In Madurai Meenakshi temple’s pillared halls, one finds the image of a cross-dressing man in a feminine stance and a cross-dressing woman with a false beard. Could they be acts, cross-dressing as part of theatre? Or are they representations of characters from the Mahabharat: Brihanalla (Arjuna as eunuch during his year in hiding) or Shikhandi (Draupadi’s female-to-male transgender sibling)? It is difficult to be sure. But it reveals a comfort with cross-dressing that has long been part of Tamil folk theatre as well as culture. In fact, the oldest reference to cross-dressing comes from Sangam literature that refers to how Krishna’s son Pradyumna pretended to be a female actor to rescue his son, Aniruddha, from the clutches of Bana-asura.
At the gate of Kathmandu’s Guheshwari temple, one finds images of Kinnaras locally described as hermaphrodites, along with images of Kankala, a skeleton. These images of ghosts and queer people are part of Tantrik tradition of embracing those in society who are sidelined by pure Brahminical traditions. The most common queer image is, of course, that of Ardhanareshwara (Shiva as half a woman) and Mohini (Vishnu as a damsel), found on walls of many Shiva and Vishnu temples. But these are often explained away as allegories.
However rare, you will never find such queer images on the walls of a synagogue, church or mosque, revealing an ancient culture that acknowledged it, albeit grudgingly, as part of nature. I wish modern society celebrated theese images and made them more accessible to the world.

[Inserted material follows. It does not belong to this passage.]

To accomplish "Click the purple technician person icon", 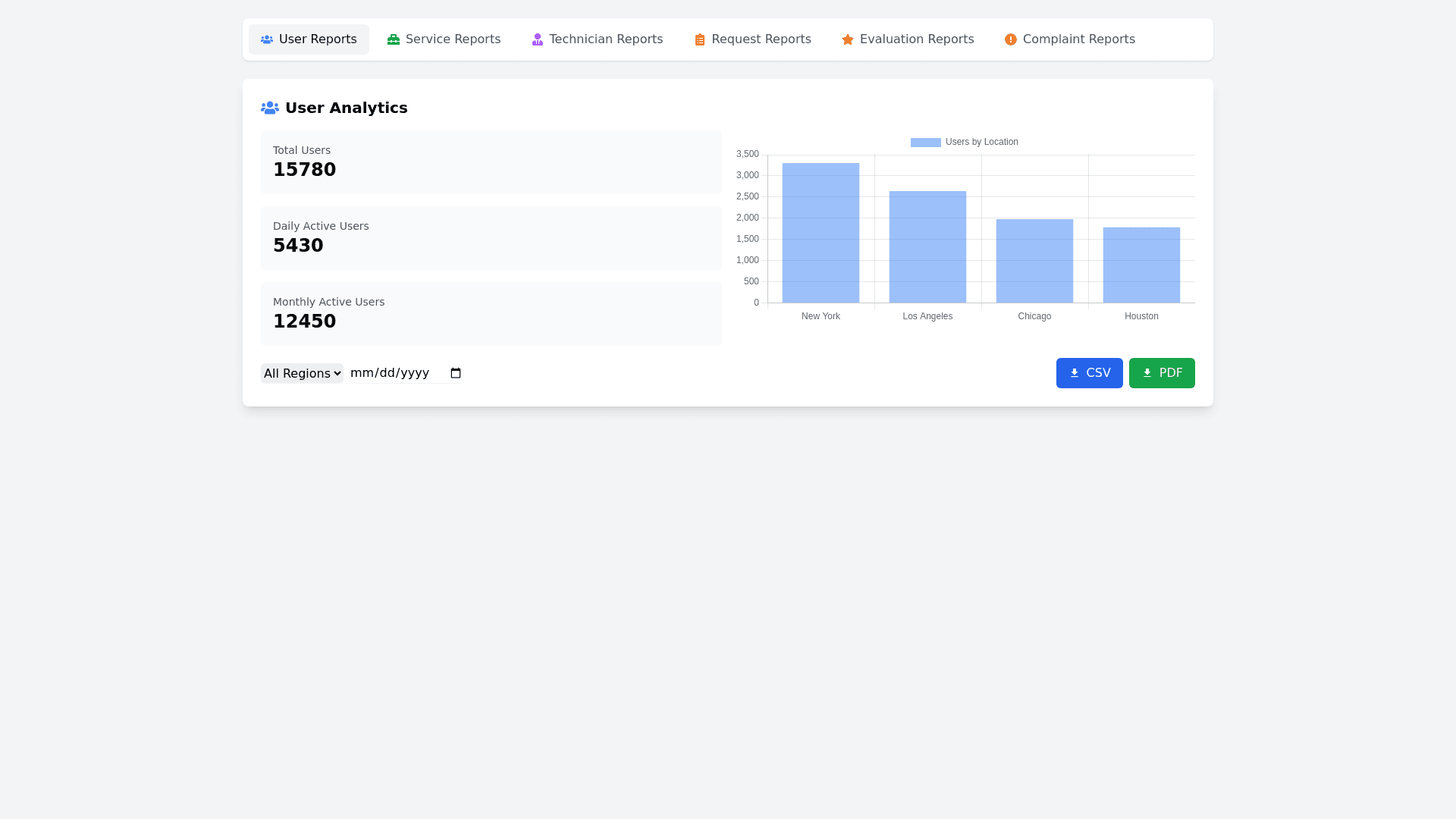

On a visit to Jagannath temple in Puri with my aunts, I pointed out the erotic art expecting them to react. But all they did was smile and head to the darshan. It was what they were here for. And it made me ask myself: Why should I privilege my gaze over the ones of my aunts who are devotees? Isn’t this academic contempt a form of neo-hierarchy? The gaze of Western philosophers, pilgrims, academics and tourists will always be different from the gaze of a devotee, but who gets to decide which one is correct? Whose gaze is correct and who is wrong are incorrect questions. The fact is that they are there, just like the queer rocks in temple architecture, inspired by myths, legends and religious texts.
Cultures are complex and people always look for negativity. It’s the same with temples as the gaze of the traveller changes what the temple represents. If you’re looking for it, you’ll find it.